First-principles kinetic Monte Carlo simulations for heterogeneous catalysis: Application to the CO oxidation atRuO2(110)

Abstract

We describe a first-principles statistical mechanics approach enabling us to simulate the steady-state situation of heterogeneous catalysis. In a first step, density-functional theory together with transition-state theory is employed to obtain the energetics of the relevant elementary processes. Subsequently the statistical mechanics problem is solved by the kinetic Monte Carlo method, which accounts for the correlations, fluctuations, and spatial distributions of the chemicals at the surface of the catalyst under steady-state conditions.
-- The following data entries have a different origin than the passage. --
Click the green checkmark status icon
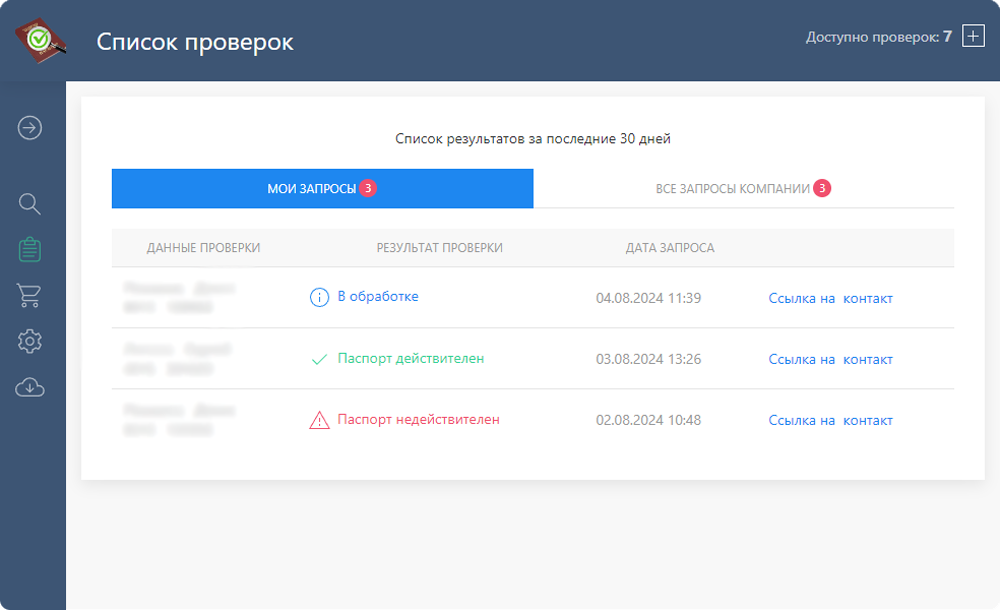click(319, 359)
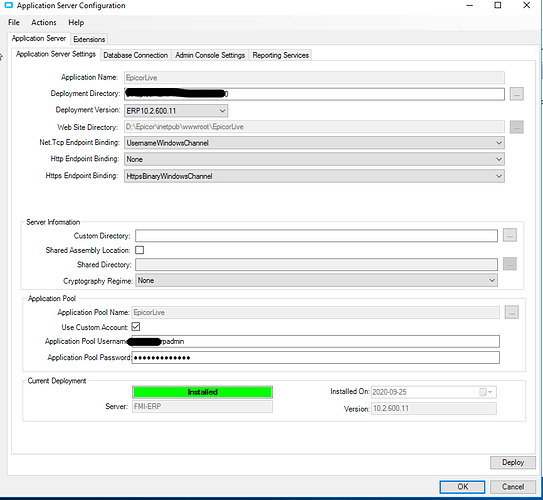
Task: Open the Https Endpoint Binding dropdown
Action: click(x=314, y=176)
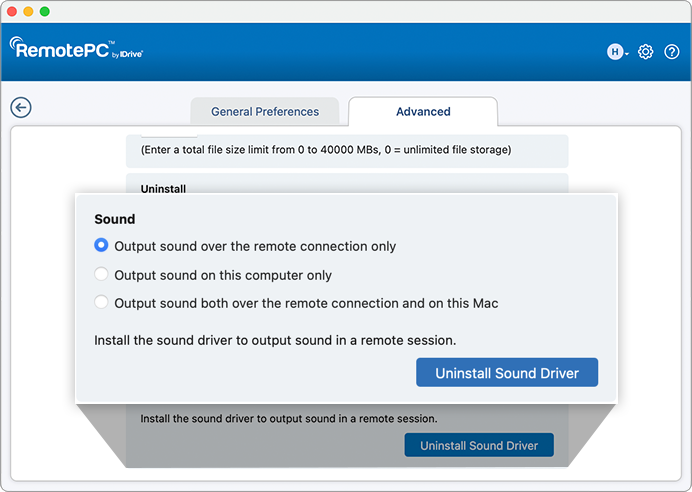Minimize the window using the yellow button
This screenshot has height=492, width=692.
point(29,11)
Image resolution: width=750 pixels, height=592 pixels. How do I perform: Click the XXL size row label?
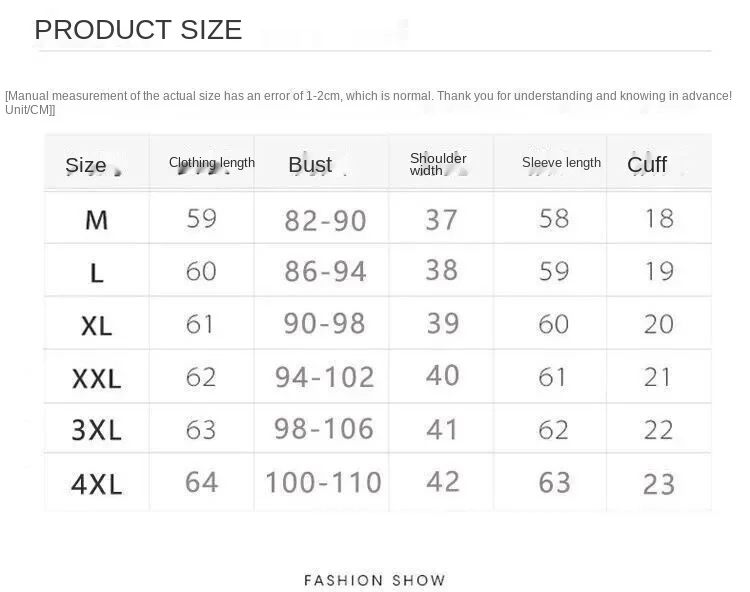(x=96, y=379)
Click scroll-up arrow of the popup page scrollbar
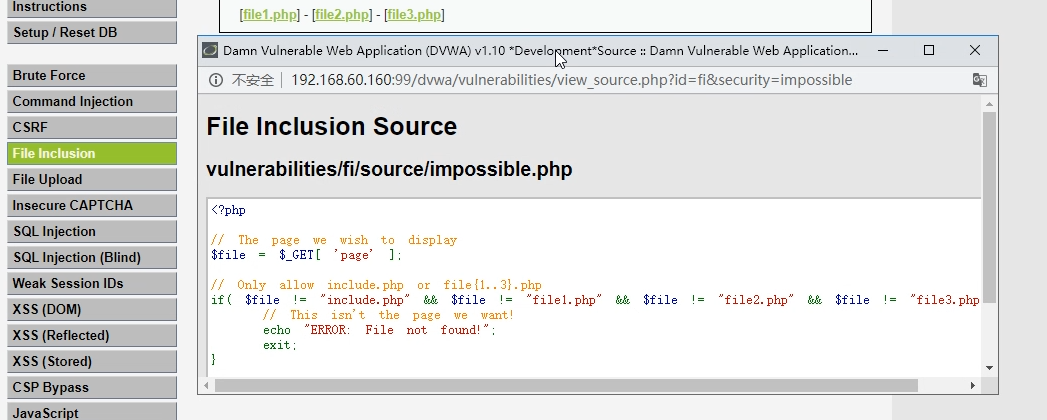Viewport: 1047px width, 420px height. [x=989, y=103]
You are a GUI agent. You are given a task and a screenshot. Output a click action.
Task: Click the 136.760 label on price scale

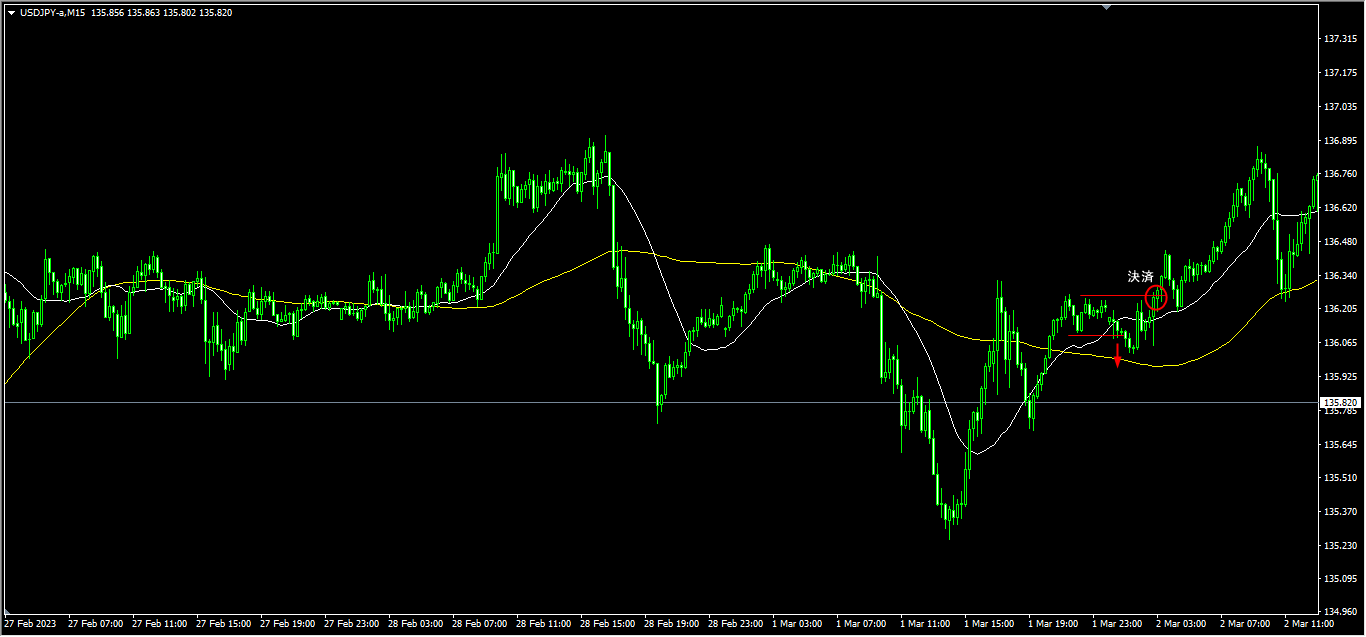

Applying this approach to the catalytic oxidation of CO at $\mathrm{Ru}{\mathrm{O}}_{2}(110)$, we determine the surface atomic structure and composition in reactive environments ranging from ultra-high vacuum (UHV) to technologically relevant conditions, i.e., up to pressures of several atmospheres and elevated temperatures. We also compute the $\mathrm{C}{\mathrm{O}}_{2}$ formation rates (turnover frequencies). The results are in quantitative agreement with all existing experimental data. We find that the high catalytic activity of this system is intimately connected with a disordered, dynamic surface ``phase'' with significant compositional fluctuations. In this active state the catalytic function results from a self-regulating interplay of several elementary processes.